This extra care around authenticity was necessary because of the politicized nature of environmental data that made many people so worried about its removal after the election. It was important that our project supported the strongest possible scientific arguments that could be made with the data we were ‘saving’. That meant that our copies of the data needed to be citable in scientific scholarly papers, and that those citations needed to be able to withstand hostile political forces who claim that the science of human-caused climate change is ‘uncertain’. It was easy to imagine in the Autumn of 2016, and even easier to imagine now, that hostile actors might wish to muddy the science of climate change by releasing fake data designed to cast doubt on the science of climate change. For that reasons, I believe that the unique facts we were seeking to safeguard in the Data Refuge bear less similarity to the contents of shadow libraries than they do to news reports in our current distributed and destabilized mass media environment. Referring to the ease of publishing ideas on the open web, Zeynep Tufecki wrote in a recent column, “And sure, it is a golden age of free speech—if you can believe your lying eyes. Is that footage you’re watching real? Was it really filmed where and when it says it was? Is it being shared by alt-right trolls or a swarm of Russian bots? Was it maybe even generated with the help of artificial intelligence? (Yes, there are systems that can create increasingly convincing fake videos.)” (Tufekci 2018). This was the state we were trying to avoid when it comes to scientific data, fearing that we might have the only copy of a given dataset without solid proof that our copy matched the original.
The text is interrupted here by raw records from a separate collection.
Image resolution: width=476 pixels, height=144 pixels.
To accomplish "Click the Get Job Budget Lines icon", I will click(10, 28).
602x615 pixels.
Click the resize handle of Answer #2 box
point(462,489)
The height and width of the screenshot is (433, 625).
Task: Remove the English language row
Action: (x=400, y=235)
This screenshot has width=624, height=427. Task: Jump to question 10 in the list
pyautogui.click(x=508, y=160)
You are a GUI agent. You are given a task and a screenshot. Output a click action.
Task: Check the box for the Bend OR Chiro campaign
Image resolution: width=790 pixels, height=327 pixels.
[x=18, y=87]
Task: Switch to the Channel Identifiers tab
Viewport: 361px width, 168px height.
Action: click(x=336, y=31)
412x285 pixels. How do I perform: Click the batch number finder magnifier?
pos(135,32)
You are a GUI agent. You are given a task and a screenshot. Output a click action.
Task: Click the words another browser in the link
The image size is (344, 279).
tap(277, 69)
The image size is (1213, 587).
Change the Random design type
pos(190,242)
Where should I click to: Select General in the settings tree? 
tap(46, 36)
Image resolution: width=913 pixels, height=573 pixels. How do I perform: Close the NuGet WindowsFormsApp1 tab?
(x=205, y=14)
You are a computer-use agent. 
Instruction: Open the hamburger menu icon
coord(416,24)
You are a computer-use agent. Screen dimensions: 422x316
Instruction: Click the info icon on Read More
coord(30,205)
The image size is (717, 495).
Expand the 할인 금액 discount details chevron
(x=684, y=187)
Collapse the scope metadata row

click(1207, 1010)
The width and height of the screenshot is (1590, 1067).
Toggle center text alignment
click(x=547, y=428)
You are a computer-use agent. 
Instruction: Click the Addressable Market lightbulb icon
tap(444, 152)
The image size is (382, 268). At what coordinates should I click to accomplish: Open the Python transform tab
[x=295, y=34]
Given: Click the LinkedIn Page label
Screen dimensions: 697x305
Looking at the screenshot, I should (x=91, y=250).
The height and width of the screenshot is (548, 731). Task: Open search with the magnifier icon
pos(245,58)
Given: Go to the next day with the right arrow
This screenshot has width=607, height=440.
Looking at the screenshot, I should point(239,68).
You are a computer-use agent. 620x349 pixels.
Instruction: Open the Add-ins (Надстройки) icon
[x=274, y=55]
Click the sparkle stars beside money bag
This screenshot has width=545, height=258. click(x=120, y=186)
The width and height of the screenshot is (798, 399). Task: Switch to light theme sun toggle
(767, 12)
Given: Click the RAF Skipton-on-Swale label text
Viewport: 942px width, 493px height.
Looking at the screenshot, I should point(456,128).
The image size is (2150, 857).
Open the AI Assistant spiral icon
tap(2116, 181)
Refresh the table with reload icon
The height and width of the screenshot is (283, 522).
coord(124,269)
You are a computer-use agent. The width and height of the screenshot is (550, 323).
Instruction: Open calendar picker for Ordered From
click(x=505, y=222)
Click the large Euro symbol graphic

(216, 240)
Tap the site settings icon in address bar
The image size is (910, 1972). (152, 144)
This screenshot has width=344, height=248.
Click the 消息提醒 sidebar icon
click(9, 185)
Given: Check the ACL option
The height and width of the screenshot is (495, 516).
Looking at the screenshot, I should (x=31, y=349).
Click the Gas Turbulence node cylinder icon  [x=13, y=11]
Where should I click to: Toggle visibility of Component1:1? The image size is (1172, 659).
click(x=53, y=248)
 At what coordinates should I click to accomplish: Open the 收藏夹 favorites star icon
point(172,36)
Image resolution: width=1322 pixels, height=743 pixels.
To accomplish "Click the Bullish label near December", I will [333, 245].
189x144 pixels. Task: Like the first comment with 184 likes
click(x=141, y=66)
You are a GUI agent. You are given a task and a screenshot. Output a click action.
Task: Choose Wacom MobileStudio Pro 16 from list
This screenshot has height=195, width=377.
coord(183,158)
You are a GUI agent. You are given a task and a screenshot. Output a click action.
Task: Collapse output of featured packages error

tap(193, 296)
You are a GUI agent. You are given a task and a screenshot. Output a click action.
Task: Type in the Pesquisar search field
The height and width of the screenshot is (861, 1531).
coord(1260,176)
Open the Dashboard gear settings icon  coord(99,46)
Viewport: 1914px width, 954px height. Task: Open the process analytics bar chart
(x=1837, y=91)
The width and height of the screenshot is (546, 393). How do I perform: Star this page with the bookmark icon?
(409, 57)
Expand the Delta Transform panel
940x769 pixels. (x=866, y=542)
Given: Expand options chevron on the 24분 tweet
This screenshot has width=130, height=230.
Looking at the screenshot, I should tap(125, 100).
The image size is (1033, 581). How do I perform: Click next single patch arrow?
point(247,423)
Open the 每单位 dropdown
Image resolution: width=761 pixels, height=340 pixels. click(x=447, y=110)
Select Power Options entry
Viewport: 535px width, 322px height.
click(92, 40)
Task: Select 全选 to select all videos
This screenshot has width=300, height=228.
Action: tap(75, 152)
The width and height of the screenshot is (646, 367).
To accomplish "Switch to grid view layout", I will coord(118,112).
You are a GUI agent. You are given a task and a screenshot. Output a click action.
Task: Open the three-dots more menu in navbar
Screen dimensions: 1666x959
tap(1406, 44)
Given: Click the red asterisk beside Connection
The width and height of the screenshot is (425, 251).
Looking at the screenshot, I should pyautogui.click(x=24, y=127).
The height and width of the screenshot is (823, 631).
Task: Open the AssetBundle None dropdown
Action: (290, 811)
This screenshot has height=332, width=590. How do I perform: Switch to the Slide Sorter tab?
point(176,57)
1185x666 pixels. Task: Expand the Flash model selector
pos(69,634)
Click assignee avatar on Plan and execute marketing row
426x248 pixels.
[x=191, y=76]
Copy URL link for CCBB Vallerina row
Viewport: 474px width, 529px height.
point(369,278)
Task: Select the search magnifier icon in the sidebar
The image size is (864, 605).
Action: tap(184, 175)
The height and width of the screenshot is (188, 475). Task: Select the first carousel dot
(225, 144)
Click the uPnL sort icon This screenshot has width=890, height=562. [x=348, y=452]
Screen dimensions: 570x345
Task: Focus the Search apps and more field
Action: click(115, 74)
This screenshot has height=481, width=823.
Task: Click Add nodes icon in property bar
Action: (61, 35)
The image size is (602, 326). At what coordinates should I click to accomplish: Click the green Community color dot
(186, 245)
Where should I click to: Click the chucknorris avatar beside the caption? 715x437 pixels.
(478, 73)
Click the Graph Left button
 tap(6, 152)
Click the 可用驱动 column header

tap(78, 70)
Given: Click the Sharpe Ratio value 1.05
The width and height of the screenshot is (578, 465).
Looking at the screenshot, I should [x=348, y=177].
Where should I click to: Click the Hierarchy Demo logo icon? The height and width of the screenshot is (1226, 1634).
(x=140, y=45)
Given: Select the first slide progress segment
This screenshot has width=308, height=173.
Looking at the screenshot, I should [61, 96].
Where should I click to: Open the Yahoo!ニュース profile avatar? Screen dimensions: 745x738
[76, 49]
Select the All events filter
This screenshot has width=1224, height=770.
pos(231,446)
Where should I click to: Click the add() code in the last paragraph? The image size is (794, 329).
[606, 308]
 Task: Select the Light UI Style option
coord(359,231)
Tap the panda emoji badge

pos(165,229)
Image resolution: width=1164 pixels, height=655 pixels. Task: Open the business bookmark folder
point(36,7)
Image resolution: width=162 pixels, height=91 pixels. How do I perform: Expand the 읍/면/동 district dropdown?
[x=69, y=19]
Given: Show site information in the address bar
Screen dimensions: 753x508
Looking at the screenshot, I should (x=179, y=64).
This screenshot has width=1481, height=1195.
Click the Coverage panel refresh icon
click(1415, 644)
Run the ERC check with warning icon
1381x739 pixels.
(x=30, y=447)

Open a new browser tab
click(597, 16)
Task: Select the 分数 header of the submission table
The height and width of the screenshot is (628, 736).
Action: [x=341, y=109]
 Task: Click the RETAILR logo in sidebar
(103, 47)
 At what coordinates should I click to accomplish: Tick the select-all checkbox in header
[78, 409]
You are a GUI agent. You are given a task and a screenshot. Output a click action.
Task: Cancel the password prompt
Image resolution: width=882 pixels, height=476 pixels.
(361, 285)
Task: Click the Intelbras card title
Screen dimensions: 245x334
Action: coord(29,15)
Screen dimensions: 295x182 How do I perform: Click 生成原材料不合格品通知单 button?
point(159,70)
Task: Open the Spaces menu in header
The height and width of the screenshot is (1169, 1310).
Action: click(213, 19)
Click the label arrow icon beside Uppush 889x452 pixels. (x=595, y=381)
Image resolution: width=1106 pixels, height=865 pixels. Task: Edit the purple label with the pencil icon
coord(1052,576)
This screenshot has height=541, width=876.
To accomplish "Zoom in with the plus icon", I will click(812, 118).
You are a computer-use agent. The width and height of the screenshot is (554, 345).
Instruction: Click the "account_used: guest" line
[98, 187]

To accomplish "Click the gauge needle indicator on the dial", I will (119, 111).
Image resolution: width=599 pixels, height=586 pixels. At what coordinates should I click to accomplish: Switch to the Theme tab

If US federal websites cease functioning as reliable stewards of trustworthy scientific data, reproducing their data without a new model of quality control risks producing the very censorship that our efforts are supposed to avoid, and further undermining faith in science. Said another way, if volunteers duplicated federal data all over the Internet without a trusted system for ensuring the authenticity of that data, then as soon as the originals were removed, a sea of fake copies could easily render the original invisible, and they would be just as effectively censored. “The most effective forms of censorship today involve meddling with trust and attention, not muzzling speech itself.” (Tufekci 2018).

These concerns about the risks of open access to data should not be understood as capitulation to the current market-driven approach to scholarly publishing, nor as a call for continuation of the status quo. Instead, I hope to encourage continuation of the creative approaches to scholarship represented in this collective. I also hope the issues raised in Data Refuge will serve as a call to take greater responsibility for the systems into which scholarship flows and the structures of power and assumptions of trust (by whom, of whom) that scholarship relies on.

While plenty of participants in the Data Refuge community posited scalable technological approaches to help people trust data, none emerged that were strong enough to risk further undermining faith in science that a malicious attack might cause. Instead of focusing on technical solutions that rely on the existing systems staying roughly as they are, I would like to focus on developing networks that explore different models of trust in institutions, and that honor the values of marginalized and indigenous people. For example, in a recent paper, Stacie Williams and Jarrett Drake describe the detailed decisions they made to establish and become deserving of trust in supporting the creation of an Archive of Police Violence in Cleveland (Williams and Drake 2017). The work of Michelle Caswell and her collaborators on exploring post-custodial archives, and on engaging in radical empathy in the archives provide great models of the kind of work that I believe is necessary to establish new models of trust that might help inform new modes of sharing and relying on community information (M. Caswell and Cifor 2016).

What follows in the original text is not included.